Google To Challenge Amazon, Microsoft In Cloud Computing War - Forbes - 0 views

  • When Google scored a $400 million to $600 million deal to supply cloud services to Apple last week, according to multiple reports, it was widely viewed as a coup for the search giant’s cloud business. And why not? Apple, which has been relying mainly on Amazon Web Services as well as Microsoft’s Azure to run part of its iCloud and other services, is a marquee reference customer. It will get Google in the door of just about every big company–and, not incidentally, throw a little shade on its rivals. But the big win obscures a stark reality for Google’s Cloud Platform: At just $500 million in revenues according to Morgan Stanley estimates, it trails far behind AWS’s $7.9 billion reported revenues in 2015, and it’s even a distant third behind Azure’s $1.1 billion in estimated sales. Starting today, Mar. 23, Google will attempt to show how it aims to scramble into cloud contention at its first global cloud users conference, NEXT, in San Francisco. At the show, Google will trot out Diane Greene, the onetime co-founder and CEO of cloud pioneer VMware who now heads all of Google’s cloud and enterprise applications businesses. This will be Greene’s first significant public appearance since Google bought her company, Bebop, for $380 million last November. Customers and investors alike will be watching closely to see what strategy she lays out for the coming year and beyond. Google plans to introduce both a raft of new cloud features and updates as well as some significant new customers, according to various sources in the company. On the product front, there will be news about Google’s container technologies, which allow applications to run more efficiently across cloud servers using the same operating system without interfering with each other, David Aronchick, senior product manager for Google’s Container Engine, said Tuesday at a press briefing. “NEXT will be an opportunity to highlight all the traction we’ve gotten,” he said.

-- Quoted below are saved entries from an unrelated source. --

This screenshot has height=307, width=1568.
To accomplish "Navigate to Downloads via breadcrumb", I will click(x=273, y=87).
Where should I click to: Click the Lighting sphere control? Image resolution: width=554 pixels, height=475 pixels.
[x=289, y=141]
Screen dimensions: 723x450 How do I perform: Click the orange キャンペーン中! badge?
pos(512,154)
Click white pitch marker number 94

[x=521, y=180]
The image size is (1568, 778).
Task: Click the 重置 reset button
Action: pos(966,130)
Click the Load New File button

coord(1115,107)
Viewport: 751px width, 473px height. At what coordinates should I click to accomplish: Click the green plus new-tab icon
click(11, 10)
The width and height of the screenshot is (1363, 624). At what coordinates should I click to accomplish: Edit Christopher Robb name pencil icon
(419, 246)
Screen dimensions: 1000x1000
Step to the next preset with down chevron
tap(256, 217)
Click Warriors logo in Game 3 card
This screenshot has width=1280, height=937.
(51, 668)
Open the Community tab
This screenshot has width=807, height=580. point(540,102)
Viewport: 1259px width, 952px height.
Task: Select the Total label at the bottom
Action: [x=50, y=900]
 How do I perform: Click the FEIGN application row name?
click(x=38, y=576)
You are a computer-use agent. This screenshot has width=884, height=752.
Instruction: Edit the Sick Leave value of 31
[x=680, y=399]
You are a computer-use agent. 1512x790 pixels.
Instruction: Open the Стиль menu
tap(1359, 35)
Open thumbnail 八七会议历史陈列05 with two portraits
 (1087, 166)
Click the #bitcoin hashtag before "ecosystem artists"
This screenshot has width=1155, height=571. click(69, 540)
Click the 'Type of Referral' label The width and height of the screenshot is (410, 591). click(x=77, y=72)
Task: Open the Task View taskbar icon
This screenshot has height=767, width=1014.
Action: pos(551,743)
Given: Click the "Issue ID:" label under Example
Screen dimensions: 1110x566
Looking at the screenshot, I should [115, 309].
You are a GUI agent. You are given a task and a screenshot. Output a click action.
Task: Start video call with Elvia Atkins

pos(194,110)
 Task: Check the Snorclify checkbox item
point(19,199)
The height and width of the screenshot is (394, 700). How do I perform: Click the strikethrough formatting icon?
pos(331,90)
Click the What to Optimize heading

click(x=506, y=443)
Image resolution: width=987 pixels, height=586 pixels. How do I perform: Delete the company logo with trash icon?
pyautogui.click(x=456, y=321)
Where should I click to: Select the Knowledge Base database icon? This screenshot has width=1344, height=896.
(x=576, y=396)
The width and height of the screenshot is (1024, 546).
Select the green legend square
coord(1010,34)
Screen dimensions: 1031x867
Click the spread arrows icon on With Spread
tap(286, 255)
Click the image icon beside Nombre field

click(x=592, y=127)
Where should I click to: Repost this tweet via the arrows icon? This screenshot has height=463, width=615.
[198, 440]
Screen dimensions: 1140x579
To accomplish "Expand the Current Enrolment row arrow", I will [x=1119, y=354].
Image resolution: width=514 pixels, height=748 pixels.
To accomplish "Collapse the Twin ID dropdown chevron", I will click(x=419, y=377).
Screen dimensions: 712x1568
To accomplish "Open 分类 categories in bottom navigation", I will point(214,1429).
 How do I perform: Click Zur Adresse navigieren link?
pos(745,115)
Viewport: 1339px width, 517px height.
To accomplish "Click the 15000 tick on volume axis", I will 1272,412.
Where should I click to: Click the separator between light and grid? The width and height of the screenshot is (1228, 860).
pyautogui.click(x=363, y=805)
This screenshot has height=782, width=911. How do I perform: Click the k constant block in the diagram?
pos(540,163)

  • Also on the agenda are big-name customers such as Home Depot and Coca-Cola, as well as recent new customers such as Spotify. There also will be a speaker from Netflix, which uses Google Cloud only for backup storage, not its massive streaming video–which has some observers such as Morgan Stanley’s Brian Nowak wondering if that could be the next big cloud coup for Google. “One of our goals for 2016 is to show the enterprise we’re ready for them,” said Greg DeMichillie, a Google Cloud Platform director of product management. “Tomorrow we’ll be talking more about that.” More clues to Google’s plans will come from other leading lights scheduled to talk, such as Urs Hölzle, senior vice president of technical infrastructure, and Google Fellow Jeff Dean, who helped spearhead key cloud technologies such as the Big Data programming model MapReduce and the data storage system Bigtable as well as Google’s recent artificial intelligence breakthroughs. The latter is a key focus of its cloud offerings, given the huge role artificial intelligence has played in Google search, speech recognition, language translation, image recognition, and other products. In particular, Dean is expected to talk about the recently introduced Vision Application Programming Interface for other applications to tap.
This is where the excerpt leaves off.